Unos días después, cuando por fin puse salir del shock de la noticia, la reflexión y la claridad me permitieron escribir estas palabras de ánimo dedicadas a ella y a muchas personas que como ella, han sufrido el dolor de una caída.
En un mismo sentido, me hizo acordar a cuando mi hija era chiquita. Le habíamos regalado una bicicleta el Día del Niño. Cuando estrenaba su flamante bicicleta, aún con las rueditas de entrenamiento, una irregularidad del terreno hizo que se cayera. Felizmente no se lastimó, pero lloró y se asustó. La alcé en mis brazos y le ofrecí contención hasta que se le pasó el susto y pudo volver a subir de nuevo en su bicicleta. Me hizo recordar también, cuántas veces ha hecho lo mismo Dios conmigo cuando he perdido el equilibrio en esta gran bicicleta que es la vida.

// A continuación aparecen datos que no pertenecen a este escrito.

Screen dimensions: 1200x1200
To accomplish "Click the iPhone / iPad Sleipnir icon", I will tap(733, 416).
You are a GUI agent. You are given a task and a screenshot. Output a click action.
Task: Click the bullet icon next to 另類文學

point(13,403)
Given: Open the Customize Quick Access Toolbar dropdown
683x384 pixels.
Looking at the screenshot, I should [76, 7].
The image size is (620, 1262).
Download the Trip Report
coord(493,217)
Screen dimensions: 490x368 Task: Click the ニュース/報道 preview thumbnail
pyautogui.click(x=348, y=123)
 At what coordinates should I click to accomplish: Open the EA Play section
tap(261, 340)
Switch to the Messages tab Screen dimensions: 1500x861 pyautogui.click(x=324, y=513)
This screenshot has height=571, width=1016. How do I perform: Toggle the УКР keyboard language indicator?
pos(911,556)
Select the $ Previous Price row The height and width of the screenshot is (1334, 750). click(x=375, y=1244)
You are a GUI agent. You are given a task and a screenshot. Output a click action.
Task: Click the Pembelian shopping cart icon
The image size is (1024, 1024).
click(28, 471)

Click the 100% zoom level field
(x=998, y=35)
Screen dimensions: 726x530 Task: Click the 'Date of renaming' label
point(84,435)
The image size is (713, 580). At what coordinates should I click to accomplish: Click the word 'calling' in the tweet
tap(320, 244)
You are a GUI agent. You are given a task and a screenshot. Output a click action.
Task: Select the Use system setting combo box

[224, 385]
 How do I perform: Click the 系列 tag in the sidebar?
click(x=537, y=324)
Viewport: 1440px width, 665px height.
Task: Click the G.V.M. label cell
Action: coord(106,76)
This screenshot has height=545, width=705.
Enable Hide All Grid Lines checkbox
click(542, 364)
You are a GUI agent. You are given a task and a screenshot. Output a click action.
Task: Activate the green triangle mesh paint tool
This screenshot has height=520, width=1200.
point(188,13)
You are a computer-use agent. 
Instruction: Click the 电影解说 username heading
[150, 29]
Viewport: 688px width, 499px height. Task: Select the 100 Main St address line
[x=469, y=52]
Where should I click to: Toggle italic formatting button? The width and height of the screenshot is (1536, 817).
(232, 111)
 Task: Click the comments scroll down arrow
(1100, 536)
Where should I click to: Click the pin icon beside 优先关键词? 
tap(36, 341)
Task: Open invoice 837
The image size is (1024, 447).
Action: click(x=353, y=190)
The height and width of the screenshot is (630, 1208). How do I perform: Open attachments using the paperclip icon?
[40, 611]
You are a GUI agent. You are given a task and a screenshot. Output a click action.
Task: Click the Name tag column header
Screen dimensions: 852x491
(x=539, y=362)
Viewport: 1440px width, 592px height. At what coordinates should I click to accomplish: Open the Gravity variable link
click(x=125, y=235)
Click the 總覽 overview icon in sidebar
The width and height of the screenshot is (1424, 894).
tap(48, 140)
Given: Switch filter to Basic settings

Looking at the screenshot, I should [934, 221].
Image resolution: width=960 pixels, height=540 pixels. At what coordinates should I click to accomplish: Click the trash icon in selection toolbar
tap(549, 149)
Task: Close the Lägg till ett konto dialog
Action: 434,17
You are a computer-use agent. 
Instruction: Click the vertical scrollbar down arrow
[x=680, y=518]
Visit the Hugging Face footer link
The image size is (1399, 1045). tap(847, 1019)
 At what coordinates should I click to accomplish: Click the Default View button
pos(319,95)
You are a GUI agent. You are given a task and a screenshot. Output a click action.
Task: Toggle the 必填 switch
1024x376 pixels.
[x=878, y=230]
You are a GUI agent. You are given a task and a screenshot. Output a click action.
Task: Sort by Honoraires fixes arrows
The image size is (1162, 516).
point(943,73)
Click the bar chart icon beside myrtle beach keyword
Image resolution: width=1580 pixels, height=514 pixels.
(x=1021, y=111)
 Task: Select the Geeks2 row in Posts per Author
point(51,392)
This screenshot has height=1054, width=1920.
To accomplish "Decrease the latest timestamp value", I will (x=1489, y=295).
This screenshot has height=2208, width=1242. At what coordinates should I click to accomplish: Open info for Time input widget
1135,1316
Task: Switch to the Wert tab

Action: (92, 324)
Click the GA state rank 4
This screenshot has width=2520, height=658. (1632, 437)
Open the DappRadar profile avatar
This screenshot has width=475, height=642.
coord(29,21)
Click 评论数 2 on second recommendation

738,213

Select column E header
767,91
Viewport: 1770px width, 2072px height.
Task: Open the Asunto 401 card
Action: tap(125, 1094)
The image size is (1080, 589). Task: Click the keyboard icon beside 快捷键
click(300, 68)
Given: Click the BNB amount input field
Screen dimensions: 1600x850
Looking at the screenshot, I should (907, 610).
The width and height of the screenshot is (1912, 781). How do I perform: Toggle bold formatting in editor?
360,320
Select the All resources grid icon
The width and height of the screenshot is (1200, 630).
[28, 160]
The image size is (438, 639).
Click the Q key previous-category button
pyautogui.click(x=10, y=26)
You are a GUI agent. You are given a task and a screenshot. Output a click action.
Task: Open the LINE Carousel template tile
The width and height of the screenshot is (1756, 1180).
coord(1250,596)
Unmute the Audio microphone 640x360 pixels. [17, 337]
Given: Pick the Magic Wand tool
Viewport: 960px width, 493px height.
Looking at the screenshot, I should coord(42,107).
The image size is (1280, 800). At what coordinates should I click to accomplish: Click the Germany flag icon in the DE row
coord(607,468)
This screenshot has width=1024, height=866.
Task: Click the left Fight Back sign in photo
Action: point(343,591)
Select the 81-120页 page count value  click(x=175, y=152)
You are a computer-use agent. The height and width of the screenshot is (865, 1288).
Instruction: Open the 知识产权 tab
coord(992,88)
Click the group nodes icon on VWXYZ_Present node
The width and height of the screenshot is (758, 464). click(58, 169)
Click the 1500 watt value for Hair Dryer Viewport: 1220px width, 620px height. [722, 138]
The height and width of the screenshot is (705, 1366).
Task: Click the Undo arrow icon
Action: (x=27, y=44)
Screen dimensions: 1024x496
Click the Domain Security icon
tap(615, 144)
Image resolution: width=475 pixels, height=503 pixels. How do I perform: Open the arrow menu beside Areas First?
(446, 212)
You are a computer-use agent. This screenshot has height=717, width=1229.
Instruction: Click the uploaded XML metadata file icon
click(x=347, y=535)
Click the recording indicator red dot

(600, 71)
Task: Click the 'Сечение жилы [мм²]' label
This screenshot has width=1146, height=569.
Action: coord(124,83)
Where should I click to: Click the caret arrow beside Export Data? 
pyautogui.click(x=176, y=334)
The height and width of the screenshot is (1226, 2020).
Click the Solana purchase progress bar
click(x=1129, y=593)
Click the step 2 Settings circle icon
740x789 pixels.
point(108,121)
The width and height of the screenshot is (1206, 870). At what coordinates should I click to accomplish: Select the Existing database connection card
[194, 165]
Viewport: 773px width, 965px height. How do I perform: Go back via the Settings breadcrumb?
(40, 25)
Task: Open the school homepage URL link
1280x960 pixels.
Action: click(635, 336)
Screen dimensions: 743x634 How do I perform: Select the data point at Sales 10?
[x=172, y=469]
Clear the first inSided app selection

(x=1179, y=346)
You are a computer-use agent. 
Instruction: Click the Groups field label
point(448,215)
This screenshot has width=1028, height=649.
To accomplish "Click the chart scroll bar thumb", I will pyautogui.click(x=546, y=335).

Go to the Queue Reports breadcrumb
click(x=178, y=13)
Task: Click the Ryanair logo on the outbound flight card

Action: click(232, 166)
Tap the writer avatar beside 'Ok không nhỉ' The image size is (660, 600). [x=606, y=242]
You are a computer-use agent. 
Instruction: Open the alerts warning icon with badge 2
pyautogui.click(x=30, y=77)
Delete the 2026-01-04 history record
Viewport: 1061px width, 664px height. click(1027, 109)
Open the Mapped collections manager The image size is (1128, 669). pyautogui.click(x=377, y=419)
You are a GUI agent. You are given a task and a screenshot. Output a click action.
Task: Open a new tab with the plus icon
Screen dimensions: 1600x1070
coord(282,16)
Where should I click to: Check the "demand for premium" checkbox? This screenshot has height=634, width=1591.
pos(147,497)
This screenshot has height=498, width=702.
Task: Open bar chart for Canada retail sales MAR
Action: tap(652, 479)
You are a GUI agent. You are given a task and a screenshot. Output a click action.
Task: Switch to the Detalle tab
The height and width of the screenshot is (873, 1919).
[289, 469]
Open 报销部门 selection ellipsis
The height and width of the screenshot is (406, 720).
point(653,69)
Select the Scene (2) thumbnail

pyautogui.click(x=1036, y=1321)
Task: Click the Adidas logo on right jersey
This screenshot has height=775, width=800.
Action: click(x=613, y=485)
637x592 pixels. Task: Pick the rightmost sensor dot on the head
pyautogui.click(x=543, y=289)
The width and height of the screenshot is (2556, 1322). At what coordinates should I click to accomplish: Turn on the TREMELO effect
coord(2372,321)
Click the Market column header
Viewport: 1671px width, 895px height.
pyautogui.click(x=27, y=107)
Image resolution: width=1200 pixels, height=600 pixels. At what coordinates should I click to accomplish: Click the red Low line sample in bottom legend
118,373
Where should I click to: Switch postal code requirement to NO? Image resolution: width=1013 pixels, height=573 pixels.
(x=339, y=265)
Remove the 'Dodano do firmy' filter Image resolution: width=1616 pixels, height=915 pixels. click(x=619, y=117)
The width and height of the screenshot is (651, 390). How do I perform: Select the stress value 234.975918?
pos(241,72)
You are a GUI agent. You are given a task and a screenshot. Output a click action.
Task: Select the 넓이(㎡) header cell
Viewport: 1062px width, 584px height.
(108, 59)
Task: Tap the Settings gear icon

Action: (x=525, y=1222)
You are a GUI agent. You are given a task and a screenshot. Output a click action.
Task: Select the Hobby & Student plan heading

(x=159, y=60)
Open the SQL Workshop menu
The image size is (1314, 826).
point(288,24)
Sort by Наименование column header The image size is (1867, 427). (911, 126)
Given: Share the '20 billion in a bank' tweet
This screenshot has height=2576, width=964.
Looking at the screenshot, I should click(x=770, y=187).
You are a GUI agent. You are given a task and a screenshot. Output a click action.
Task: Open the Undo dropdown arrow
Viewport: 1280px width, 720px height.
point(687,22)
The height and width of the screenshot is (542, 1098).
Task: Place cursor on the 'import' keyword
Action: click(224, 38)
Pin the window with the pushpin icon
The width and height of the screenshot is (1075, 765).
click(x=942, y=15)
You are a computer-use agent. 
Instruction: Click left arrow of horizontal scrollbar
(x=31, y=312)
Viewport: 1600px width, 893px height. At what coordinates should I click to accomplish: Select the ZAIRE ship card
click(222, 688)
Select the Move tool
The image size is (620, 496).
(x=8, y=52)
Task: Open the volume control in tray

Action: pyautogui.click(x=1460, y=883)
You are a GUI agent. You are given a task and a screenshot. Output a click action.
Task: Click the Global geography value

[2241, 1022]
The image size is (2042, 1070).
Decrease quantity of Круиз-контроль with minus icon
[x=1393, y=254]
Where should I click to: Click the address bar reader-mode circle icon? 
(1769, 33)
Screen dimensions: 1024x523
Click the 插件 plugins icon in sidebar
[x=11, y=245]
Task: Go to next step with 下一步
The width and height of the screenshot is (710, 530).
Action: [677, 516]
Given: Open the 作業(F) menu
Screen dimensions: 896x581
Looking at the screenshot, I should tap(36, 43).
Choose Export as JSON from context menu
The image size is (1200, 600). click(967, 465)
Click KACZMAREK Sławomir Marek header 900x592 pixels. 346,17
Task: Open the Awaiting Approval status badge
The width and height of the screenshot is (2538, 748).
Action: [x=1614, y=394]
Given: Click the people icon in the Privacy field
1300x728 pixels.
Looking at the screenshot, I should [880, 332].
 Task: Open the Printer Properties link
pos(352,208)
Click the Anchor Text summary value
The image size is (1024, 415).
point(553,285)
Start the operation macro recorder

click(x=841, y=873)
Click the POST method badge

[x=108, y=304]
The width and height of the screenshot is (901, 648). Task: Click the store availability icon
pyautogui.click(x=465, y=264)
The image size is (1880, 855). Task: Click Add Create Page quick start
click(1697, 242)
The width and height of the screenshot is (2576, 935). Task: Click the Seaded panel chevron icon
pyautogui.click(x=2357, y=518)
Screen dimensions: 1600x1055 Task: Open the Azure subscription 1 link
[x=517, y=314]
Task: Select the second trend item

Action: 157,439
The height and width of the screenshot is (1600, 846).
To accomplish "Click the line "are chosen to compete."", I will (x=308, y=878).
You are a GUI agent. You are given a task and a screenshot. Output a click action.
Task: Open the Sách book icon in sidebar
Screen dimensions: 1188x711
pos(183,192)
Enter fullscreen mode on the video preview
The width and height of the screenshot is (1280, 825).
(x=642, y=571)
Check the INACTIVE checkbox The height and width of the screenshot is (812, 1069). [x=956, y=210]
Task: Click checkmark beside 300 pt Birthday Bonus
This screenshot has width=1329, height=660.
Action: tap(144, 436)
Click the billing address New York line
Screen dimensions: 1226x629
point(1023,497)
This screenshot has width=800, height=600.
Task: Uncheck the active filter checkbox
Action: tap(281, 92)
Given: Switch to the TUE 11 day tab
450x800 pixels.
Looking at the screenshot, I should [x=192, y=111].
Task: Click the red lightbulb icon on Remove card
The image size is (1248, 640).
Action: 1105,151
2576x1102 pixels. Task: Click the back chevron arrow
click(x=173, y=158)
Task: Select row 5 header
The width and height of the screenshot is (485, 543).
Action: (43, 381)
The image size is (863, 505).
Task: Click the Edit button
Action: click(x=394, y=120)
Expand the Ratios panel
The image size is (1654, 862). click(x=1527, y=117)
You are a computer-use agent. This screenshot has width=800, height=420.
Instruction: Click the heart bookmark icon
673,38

Ante Dios no hay tamaño de pecado. No hay pecados “grandes” ni pecados “chicos”, aunque así nos parezca a los seres humanos. Tal vez mientras más alto es el vuelo, más estrepitosa puede ser la caída. Tal vez mientras más rápido vamos, más fuerte puede ser el choque. Pero siguen siendo valoraciones propias de nuestra naturaleza humana. Tal vez haya consecuencias más graves que otras según la falta cometida, pero el pecado en sí mismo no tiene tamaño. Es pecado y nada más que pecado.
Ahora, me permito ponerte en una mano un pañuelo y en la otra una piedra. ¿Arrojarías la piedra contra quien clama perdón por su caída? ¿O usarías el pañuelo para enjugar sus lágrimas? Y te vuelvo a preguntar: ¿Te arrojarías la piedra contra tú mismo condenándote y autocastigándote, o usarías el pañuelo para secar tus propias lágrimas?
Si para clamar por perdón se necesita un corazón contrito y humillado, aún para dar ese perdón también se necesita un corazón humillado: no es poca cosa vencer el orgullo herido para perdonar cuando la falta cometida por otro nos afecta, nos ofende, nos lastima, nos humilla también a nosotros. Tampoco es fácil perdonarse a sí mismo cuando es la misma naturaleza humana que involucra orgullo herido por la propia falta.
En este punto, si hay un grave problema entre las personas hoy en día, es la capacidad de perdonarse a sí mismas. Si cometiste una falta, o si te viste afectado por la falta de un ser querido, sin importar su gravedad y consecuencias, comienza por perdonarte a ti mismo. Y luego, piensa en esto:
Si hay algo que Dios no puede hacer, es dejar de amarte. Si hay algo que Dios tampoco puede hacer, es despreciar un corazón quebrantado y arrepentido. La Gracia del perdón es bálsamo al espíritu y prácticamente no hay mal que no tenga la capacidad de curar.